Another is that AI is going to go rogue, it’s going to have its own agency, it’s going to do all these things. Those arguments are being offered without any evidence by extrapolating based on [purely theoretical] examples. Whatever risks there are from very powerful AI, they will be realized earlier from people directing AI to do bad things, rather than from AI going against its programming and developing agency on its own.
So the basic question is, how are you defending against hacking or tricking these AI models? It’s horrifying to me that companies are ignoring those security vulnerabilities that exist today and instead smoking their pipes and speculating about a future rogue AI. That has been really depressing.
And the third really problematic thing about this is that all of the interventions that are being proposed will only increase every possible risk, including existential risks. The solution they propose is to concentrate power in the hands of a few AI companies.
Q: Is x-risk actually a big concern in the AI research community? Are you fielding questions about it from new students?
Narayanan: I think the median AI researcher is still interested in doing cool technical things and publishing stuff. I don’t think they are dramatically shifting their research because they’re worried about existential risk. A lot of researchers consider it intellectually interesting to work on alignment, but even among them, I don’t necessarily know that the majority think that x-risk is an imminent problem. So in that sense, what you’re seeing in the media exaggerates what’s actually going on in the AI research community.
Kapoor: I definitely agree that the median AI researcher is far from the position that x-risk is imminent. That said, I do think there are some selection effects. For instance, a lot of effective altruism organizations have made AI x-risk their top cause in the last few years.
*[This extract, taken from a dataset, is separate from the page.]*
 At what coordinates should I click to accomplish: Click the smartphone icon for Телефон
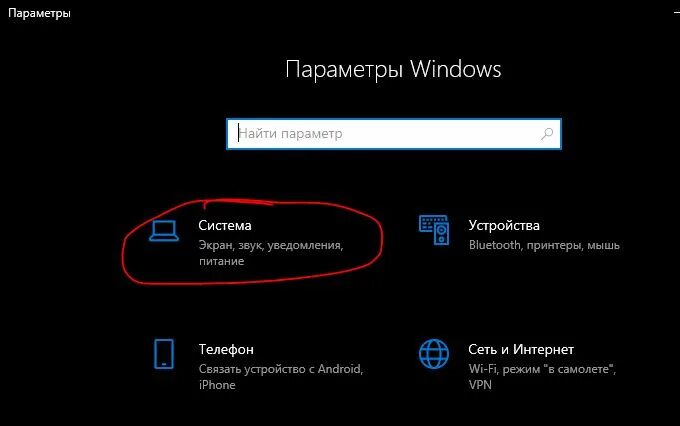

That means a lot of the people who are getting funding to do AI research are naturally inclined, but also have been specifically selected, for their interest in reducing AI x-risk.
I’m an international student here, and one of the main sources of fellowships is Open Philanthropy. Over the last five years or so, they have spent over $200 million on AI x-risk specifically. When that kind of shift happens, I think there’s also a distortion that happens. So even if we have a large number of people working on AI x-risk, it does not really mean that this interest arose organically. It has been very strategically funded by organizations that make x-risk a top area of focus.